The voices of the Hobbits gathered around the hole began to hush and Frodo turned to see a very pale, but very happy, Merry emerge from the hole. He slowly walked down the aisle and took his place at the rose-covered altar. Frodo smiled at Sam and motioned to the great arch. “We’d best head for the altar;” he said, “looks like Merry’s ready to begin.”
The wedding and reception carried on as one usually does in the Shire: many happy tears, many heartfelt toasts, and many a jolly laugh. Estella looked beautiful, and Merry’s color slowly returned to his cheeks as the ceremony and reception continued, but Frodo could still catch a small shimmer of sadness still hiding in his eyes whenever the sunlight hit them in just the right way.
Sam rocked a yawning Elanor in his arms and looked around him. “I think I’ll take Elanor ‘round to the altar, Rose.” He lifted the small babe gently and kissed his wife on the cheek. “I think she’d like all the flowers as is over there.”
Rosie smiled and nodded. “Alright, Sam. Just be careful and watch her head.”
Sam nodded and smiled at his daughter as he carried her over down the aisle and to the altar. “Someday we’ll be making this same walk, little one,” he said to her softly. “Though try not to make that day come too soon.” Elanor let out a little sigh and Sam laughed. He stopped at the vines that wrapped around the altar and lifted one of the roses so she could see it.
“This is called a rose, love. It’s almost as beautiful as another Rose we know.” Sam smiled as Elanor reached out with her tiny hand and took hold of one of the vibrant red petals. The flower bent towards the baby slightly, but the babe couldn’t muster enough force to separate the petal from its place on the flower. She let it go and gave another yawn.
Sam smiled at the yawning baby. He bounced her on his hip, looked down to the ground below them, and gasped. “Merry! Mr. Frodo!” He called out loudly. “Come quick!”
Within moments the entire wedding party and Rose were at Sam’s side, with the rest of the guests close in tow.
“What is it, Sam?” Frodo panted. “What’s happened?”

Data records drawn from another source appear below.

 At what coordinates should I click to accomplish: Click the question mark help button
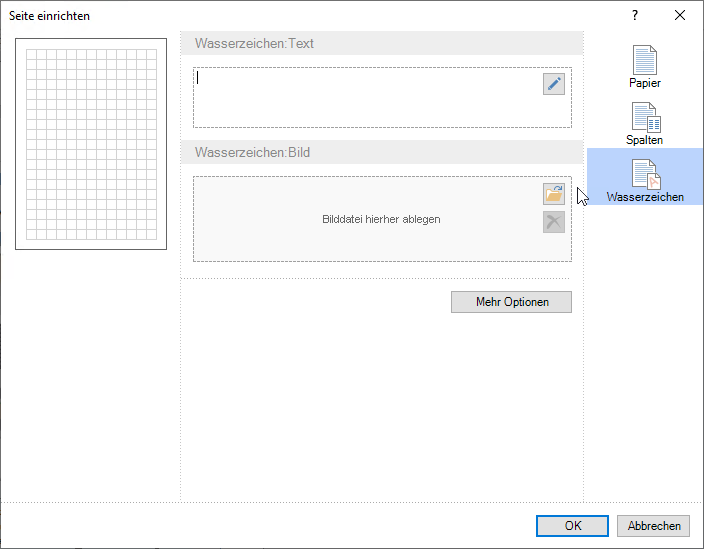pyautogui.click(x=634, y=15)
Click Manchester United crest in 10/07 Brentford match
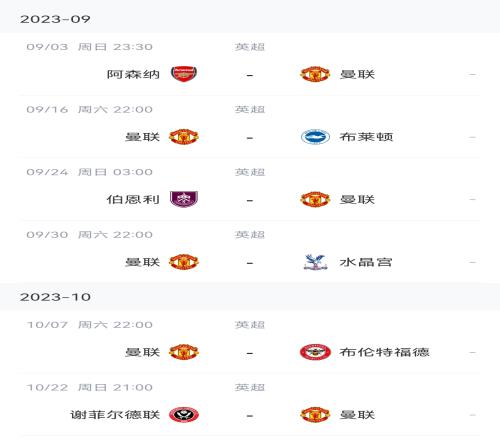The width and height of the screenshot is (500, 440). pyautogui.click(x=184, y=352)
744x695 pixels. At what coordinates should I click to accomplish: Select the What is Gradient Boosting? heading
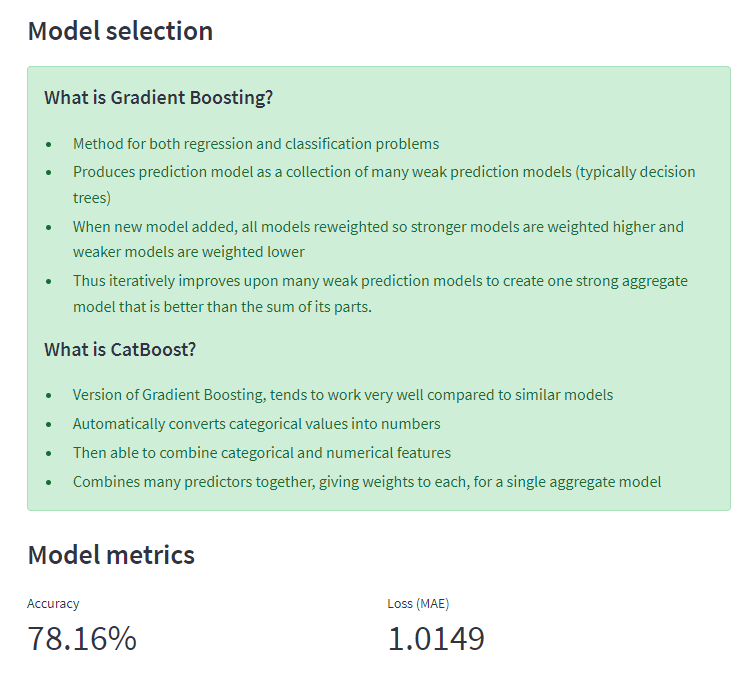click(x=158, y=98)
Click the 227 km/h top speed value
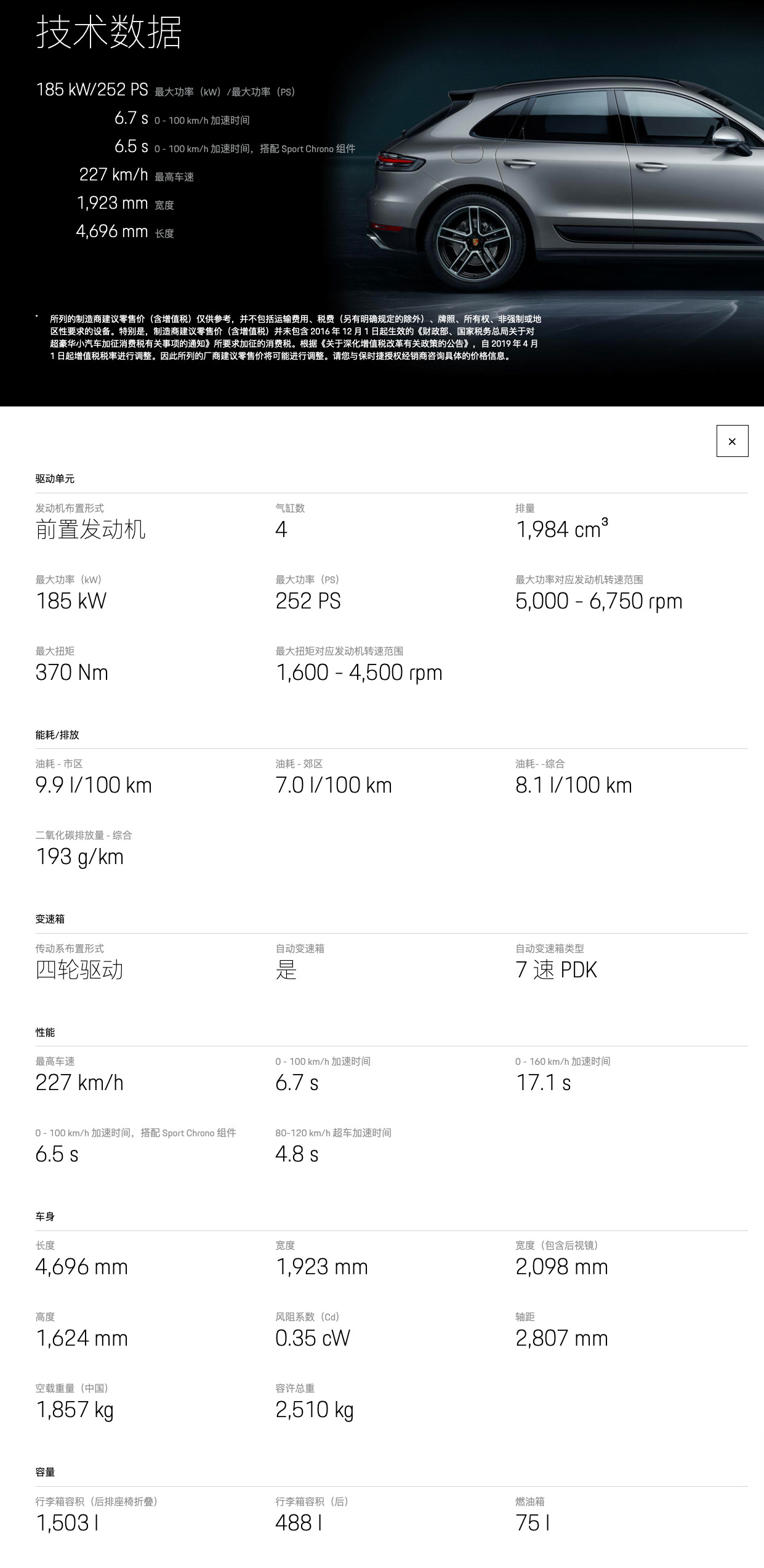Image resolution: width=764 pixels, height=1568 pixels. [113, 175]
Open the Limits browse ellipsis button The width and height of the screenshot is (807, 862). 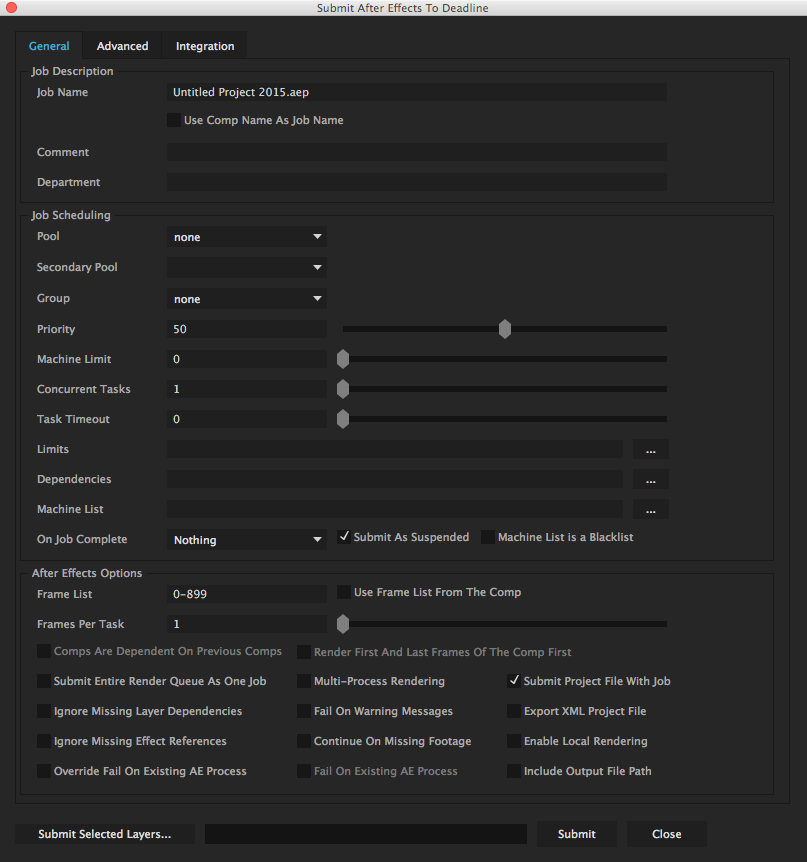coord(650,450)
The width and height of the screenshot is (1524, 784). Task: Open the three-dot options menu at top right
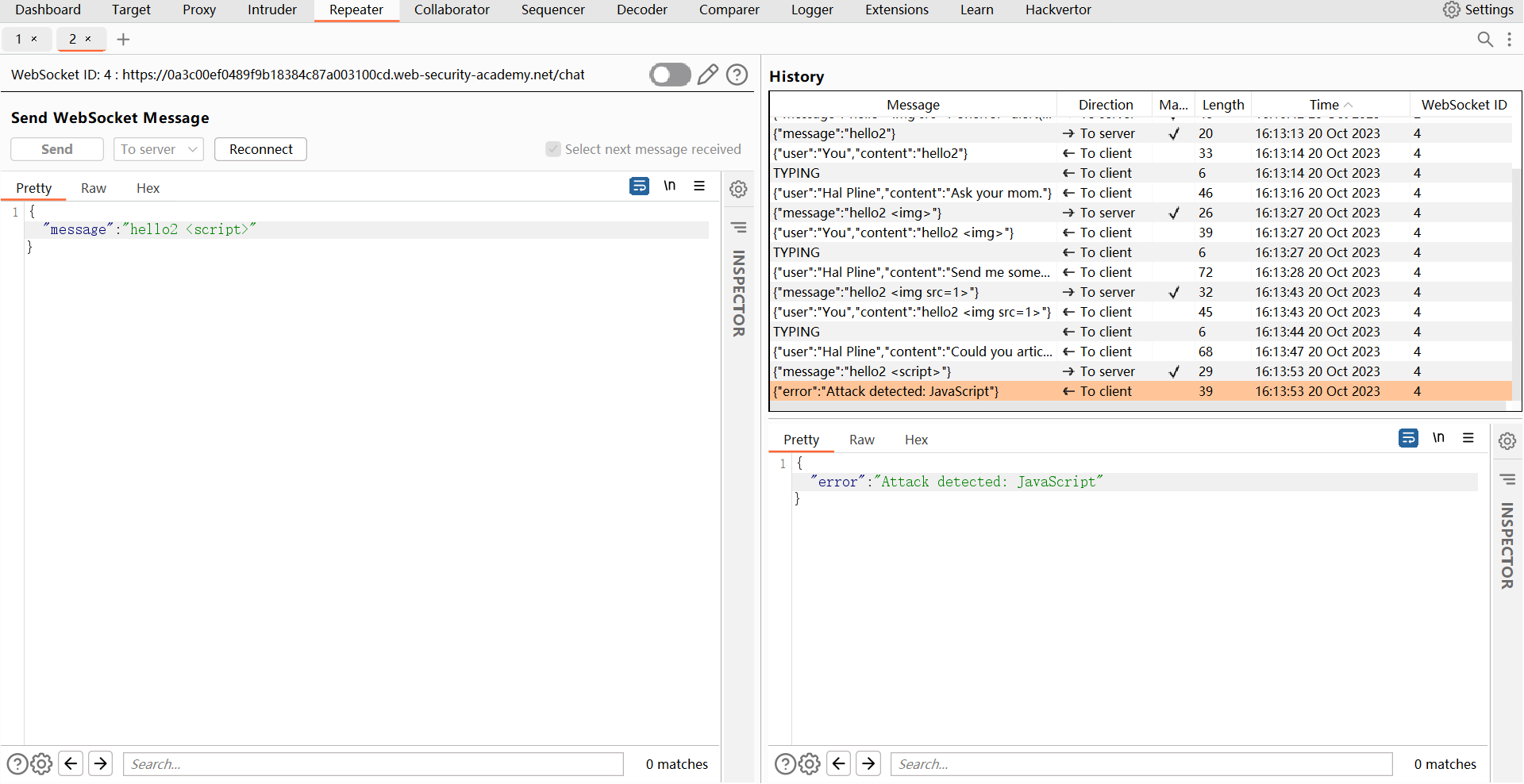pyautogui.click(x=1509, y=39)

Sam motioned to the ground by the altar and handed the now sleeping Elanor to his wife. “It wasn’t here this morning, Merry, I’m sure of it. I don’t know how it could have got here.”
Merry gasped as his eyes met with a small, silver sapling that emerged from the dark soil. He knelt and cupped his hand gently around the fragile branches and leaves that glittered brilliantly in the sun. No such tree had ever grown in the Shire, or anywhere else for that matter; only in one place did the silver tree take root: Gondor.

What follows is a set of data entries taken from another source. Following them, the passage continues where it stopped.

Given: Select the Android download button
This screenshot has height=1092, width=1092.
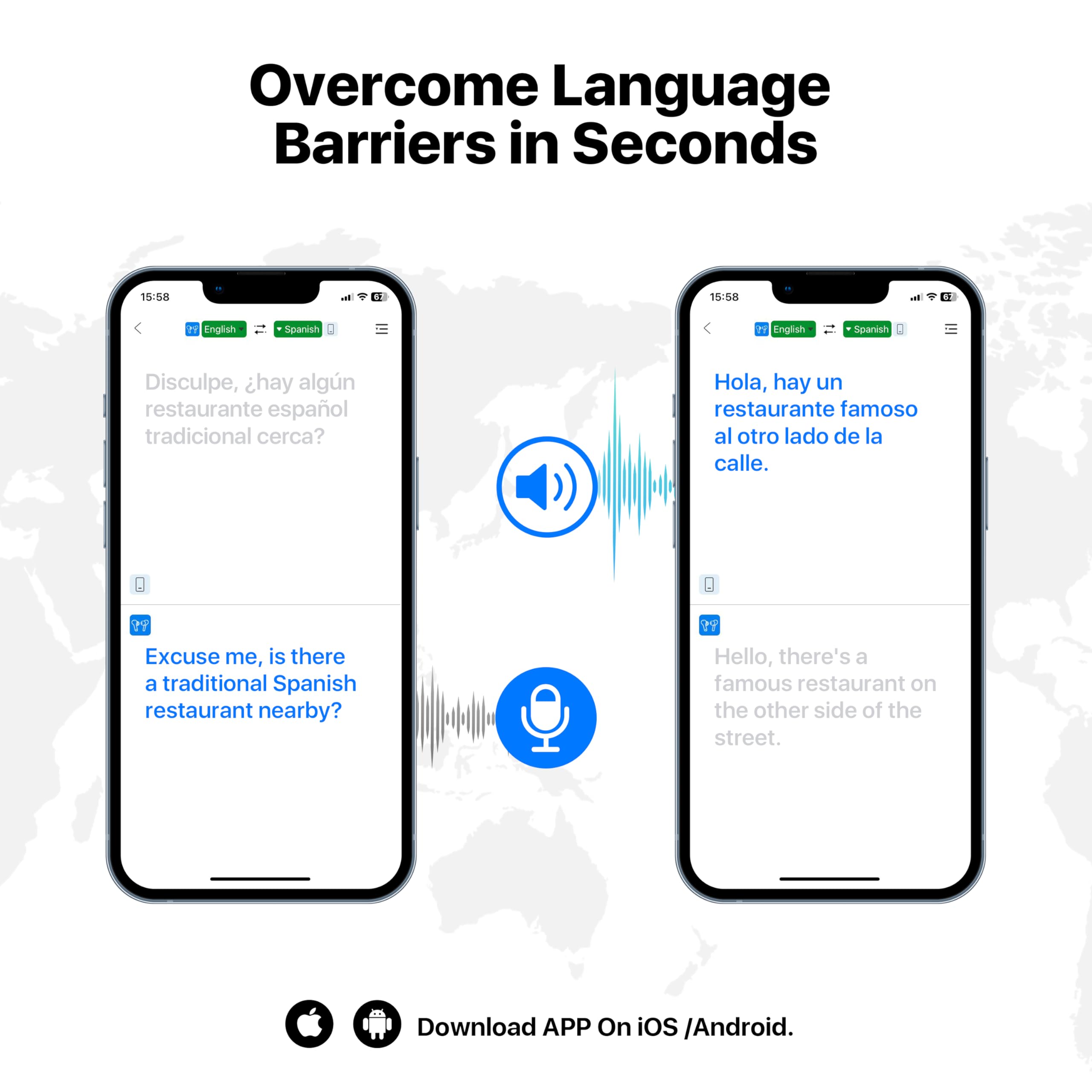Looking at the screenshot, I should pos(399,1016).
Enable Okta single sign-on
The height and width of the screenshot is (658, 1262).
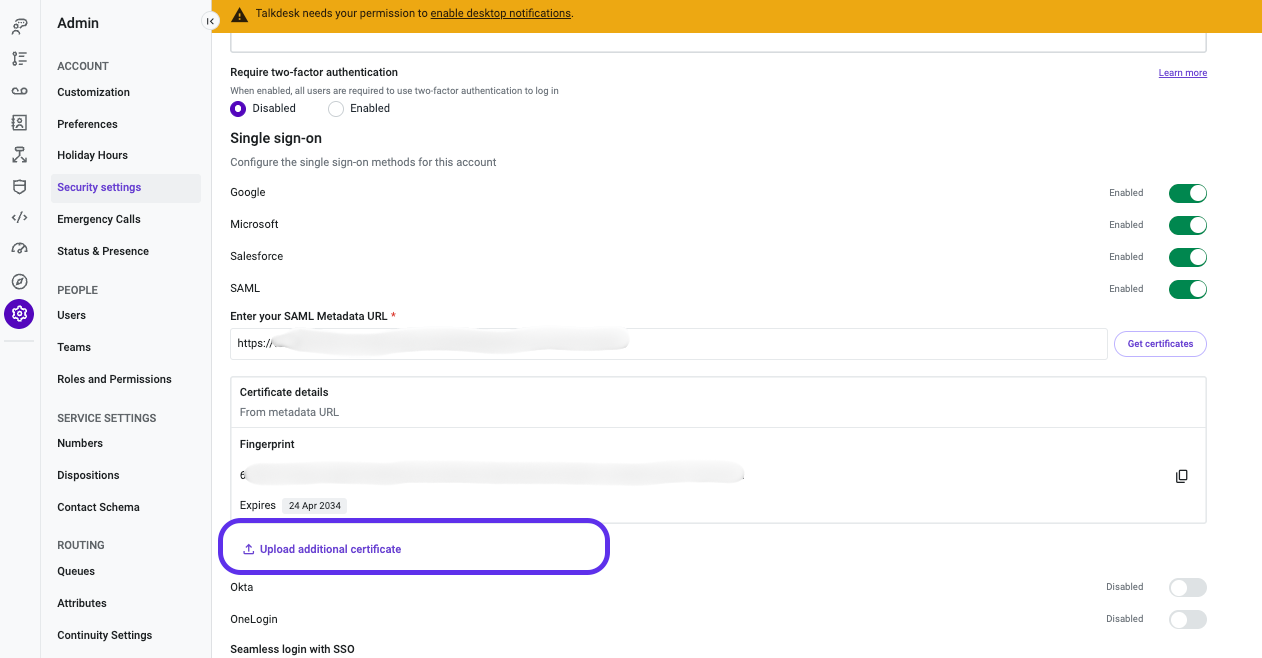[x=1188, y=588]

Tears of joy filled Merry’s eyes and he felt a hand on his shoulder as Frodo bent beside him. “See, Merry?” Frodo smiled at the small tree. “I told you Pippin wouldn’t miss your wedding for anything.”

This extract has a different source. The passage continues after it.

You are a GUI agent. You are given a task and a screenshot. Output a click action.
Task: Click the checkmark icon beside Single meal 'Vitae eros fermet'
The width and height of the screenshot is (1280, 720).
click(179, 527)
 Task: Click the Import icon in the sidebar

Merry wiped the tears from his eyes and smiled. “I suppose I have his blessing then.”
Frodo nodded and smiled. “But then again, you always had it.”
“I know, Frodo,” Merry responded. “I know.” He choked as more tears brimmed in his eyes. He wiped them quickly and rose to his feet and took Estella’s hand in his own. He smiled lovingly at her and brushed a lock of hair out of her eyes. “And may he forever watch over my new family.” He squeezed her hand and kissed her lovingly on the cheek. Everything was finally going to be alright.